After two 1,000-yard seasons, Fernandez was a key component in the BC Lions Grey Cup championship season of 1985. Fernandez finished the season with 95 catches and 1,727 yards for an 18.2 yards per reception average, along with 15 touchdowns. Despite being injured and not playing in the game, following the Lions' 37–24 triumph over the Hamilton Tiger-Cats in the 73rd Grey Cup, Fernandez became the first Lion to win the CFL's Most Outstanding Player Award.

Fernandez, a two-time CFL All-Star (1984-1985) and member of the BC Lions Wall of Fame, was finally persuaded by Al Davis and the Raiders to head south and join the NFL, following the 1986 CFL season.

In 2003, Fernandez was voted a member of the BC Lions All-Time Dream Team, at the wide receiver position, as part of the club's 50-year anniversary celebration. In November 2006, Fernandez was voted one of the CFL's top 50 players (#42) of the league's modern era by Canadian sports network TSN.

===CFL statistics===

| Year | Team | Receiving |  |  |  |  |  |  |
| G | Rec | Yds | Avg | Lng | TD |
| 1982 | BC Lions | 16 | 64 | 1,046 | 16.3 | 84 | 8 |
| 1983 | BC Lions | 16 | 78 | 1,284 | 16.5 | 74 | 10 |
| 1984 | BC Lions | 15 | 89 | 1,486 | 16.7 | 78 | 17 |
| 1985 | BC Lions | 16 | 95 | 1,727 | 18.2 | 90 | 15 |
| 1986 | BC Lions | 11 | 48 | 865 | 18.0 | 72 | 5 |
| 1994 | BC Lions | 9 | 25 | 282 | 11.3 | 35 | 2 |
| Total |  | 83 | 399 | 6690 | 16.8 | 90 | 57 |

==NFL career==
Fernandez spent his entire 6-year NFL career (1987–1992) with one team: the Los Angeles Raiders. During that span, Fernandez played in 86 games and amassed 209 catches for 3,764 yards and 19 touchdowns. While Fernandez never made the Pro Bowl, he did leave his mark on the Raiders’ record books. His 209 career catches are 10th most by any receiver in Raiders’ history. His 3,764 career receiving yards ranks him number 8 all-time. His 18.01 average yards per catch for his career is first among any receiver to wear the Raiders' Silver and Black. In 1988, Fernandez led NFL receivers in average yards per catch (26.0).

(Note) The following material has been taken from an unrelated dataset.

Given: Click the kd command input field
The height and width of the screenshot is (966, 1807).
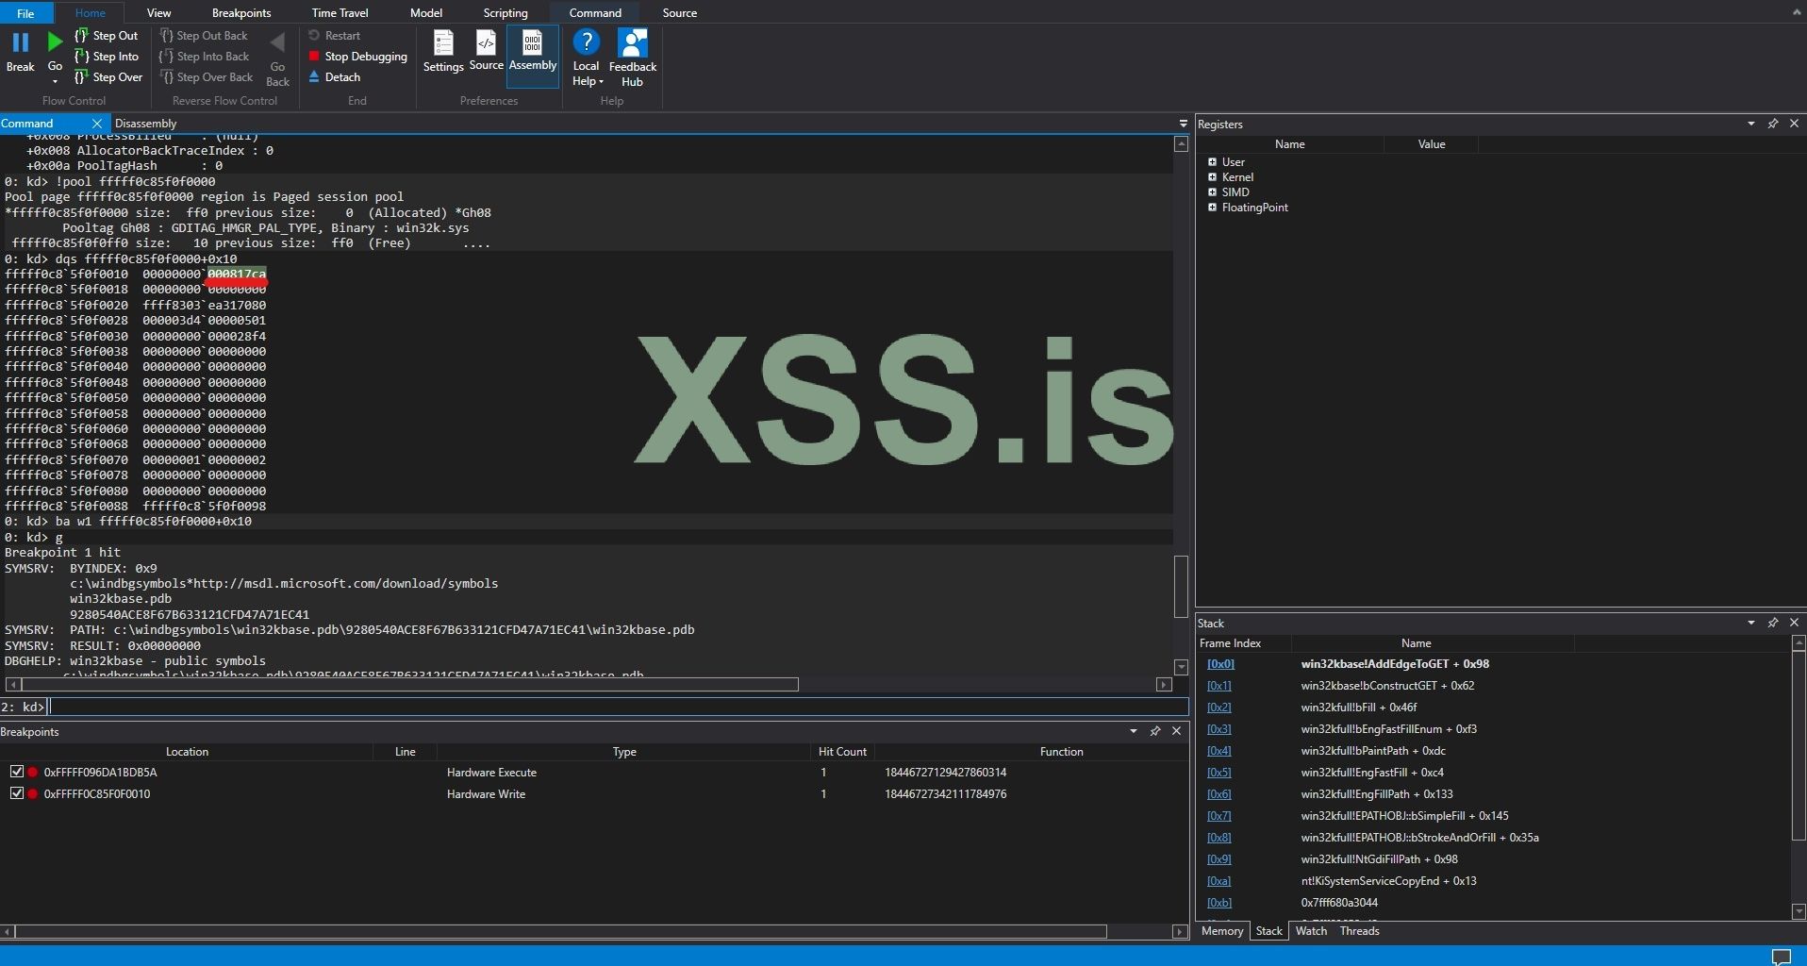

Arguably, Fernandez's finest year was 1989, when he made 57 catches for 1,069 yards and 9 touchdowns, leading all Raiders’ receivers in almost every major category, and becoming only the sixth Raider to gain over 1,000 receiving yards in a season.

===NFL career statistics===

Legend
|  | Led the league |
| Bold | Career high |

=== Regular season ===

| Year | Team | Games |  | Receiving |  |  |  |  |
| GP | GS | Rec | Yds | Avg | Lng | TD |
| 1987 | RAI | 7 | 7 | 14 | 236 | 16.9 | 47 | 0 |
| 1988 | RAI | 16 | 1 | 31 | 805 | 26.0 | 85 | 4 |
| 1989 | RAI | 16 | 13 | 57 | 1,069 | 18.8 | 75 | 9 |
| 1990 | RAI | 16 | 15 | 52 | 839 | 16.1 | 66 | 5 |
| 1991 | RAI | 16 | 13 | 46 | 694 | 15.1 | 59 | 1 |
| 1992 | RAI | 15 | 1 | 9 | 121 | 13.4 | 21 | 0 |
|  |  | 86 | 50 | 209 | 3,764 | 18.0 | 85 | 19 |

=== Playoffs ===

| Year | Team | Games |  | Receiving |  |  |  |  |
| GP | GS | Rec | Yds | Avg | Lng | TD |
| 1990 | RAI | 2 | 2 | 6 | 81 | 13.5 | 26 | 1 |
| 1991 | RAI | 1 | 1 | 2 | 12 | 6.0 | 8 | 0 |
|  |  | 3 | 3 | 8 | 93 | 11.6 | 26 | 1 |

==Post-football life==
Fernandez currently lives in Morgan Hill, California and works as a sales representative. He is also an avid sport fisherman. His son, Joe Fernandez, was a wide receiver at Fresno State University, who tried out but failed to make the final roster of the NFL's Seattle Seahawks in 2007.